Children at the German School, Colégio Visconde de Porto Seguro in São Paulo, Brazil are curious about acoustic phenomena.
“Little Scientists” in Sydney, Australia, explore their garden.
Two Dutch girls in Eindhoven are excited about what happens to the balloon after they put a fizzy tablet into a bottle of water.
International work and partnerships
Institutions around the world are developing projects and initiatives for inquiry-based science education. One of the Foundation’s goals is to learn from other countries and their projects. At the same time, the Foundation is happy to share its experiences with others and is open to international projects and partnerships. If you have any questions regarding these international collaborations, please do not hesitate to contact us.
In 2013, Froebel Australia Ltd. implemented the “Little Scientists” programme in Australia based on the German model. To date, the initiative has built network partnerships with organisations all over Australia, and teachers and educators across the country are already integrating the programme into their work with the children.

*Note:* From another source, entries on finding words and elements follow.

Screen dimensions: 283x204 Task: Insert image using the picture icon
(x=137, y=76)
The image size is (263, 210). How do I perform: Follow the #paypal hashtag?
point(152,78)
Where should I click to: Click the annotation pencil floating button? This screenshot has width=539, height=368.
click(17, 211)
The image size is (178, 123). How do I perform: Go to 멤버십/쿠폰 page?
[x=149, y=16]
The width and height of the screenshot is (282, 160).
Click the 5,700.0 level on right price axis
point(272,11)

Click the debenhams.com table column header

For several years now, a number of early childhood education and care service providers in Austria have been availing of the Foundation’s professional development workshops for their educators.
German Schools Abroad
German schools abroad also use the inquiry-based model of science education. The largest German school abroad, the Colégio Visconde de Porto Seguro in São Paulo, Brazil, has been cooperating with the Foundation since 2014.
The Foundation has been collaborating with the Malta Council for Science and Technology (MCST) since 2014. The aim of the MCST is to inspire primary school teachers to engage in inquiry-based learning with their students.

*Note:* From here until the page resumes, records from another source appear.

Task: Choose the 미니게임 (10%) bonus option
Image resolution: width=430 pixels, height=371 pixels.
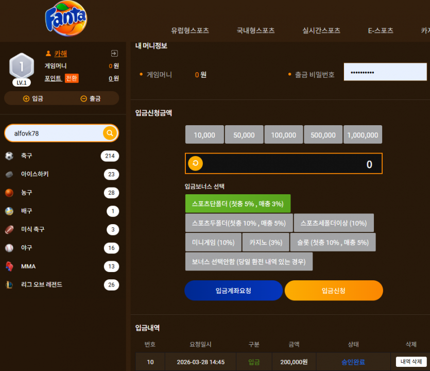Action: (213, 242)
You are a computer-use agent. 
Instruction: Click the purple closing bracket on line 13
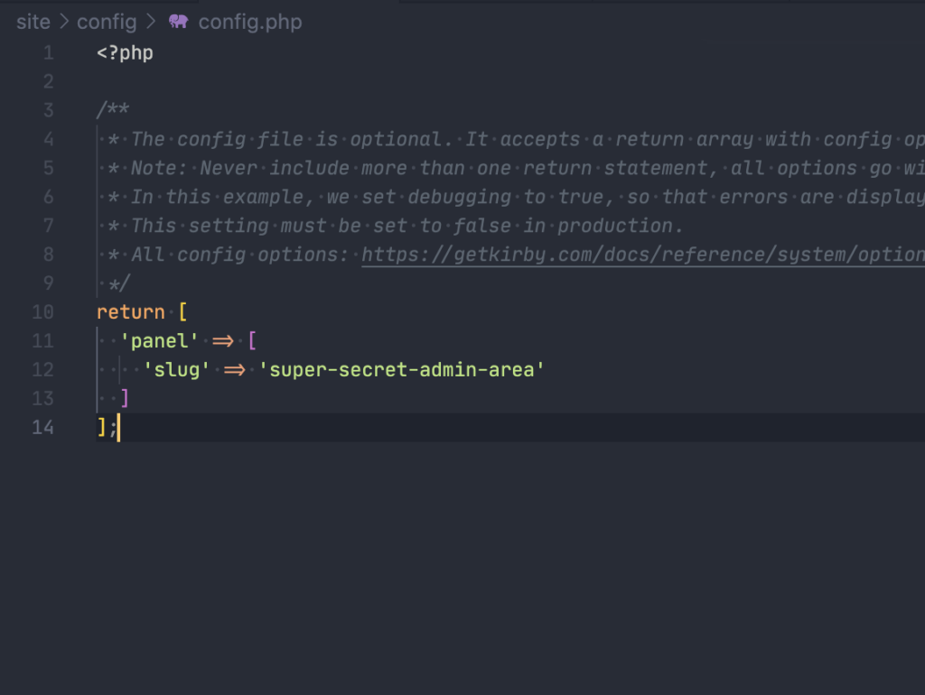click(125, 398)
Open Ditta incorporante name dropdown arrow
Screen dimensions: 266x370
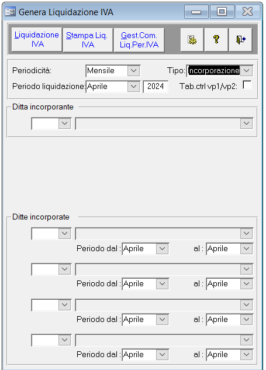(x=246, y=124)
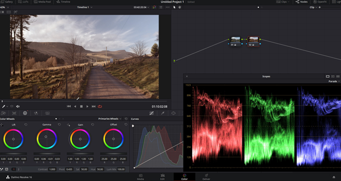Toggle the red Loop playback button
Screen dimensions: 341x181
(100, 106)
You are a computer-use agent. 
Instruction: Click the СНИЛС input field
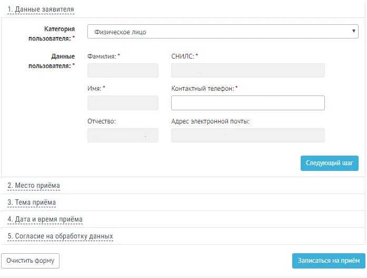tap(248, 70)
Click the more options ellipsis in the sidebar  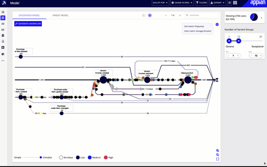(x=3, y=61)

In 2008, H.R.H. Princess Maha Chakri Sirindhorn experienced the “Haus der kleinen Forscher” programme in Germany at first hand. She brought the idea back to Thailand with her. The “Little Scientists’ House Thailand” has been implemented throughout the country – with more than 14,000 participating early childhood education and care centres.

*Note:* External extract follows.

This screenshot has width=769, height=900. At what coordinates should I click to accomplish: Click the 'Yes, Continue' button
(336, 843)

Since the beginning of 2014, the Techniek&ik programme has been in place in the Netherlands. This programme was developed by the Korein Groep and the Fontys University of Applied Sciences School for Child Studies & Education, and is supported by the corporate network Brainport Eindhoven Region. The Techniek&ik programme is based on the pedagogical resources and professional development workshops of the “Haus der kleinen Forscher” programme.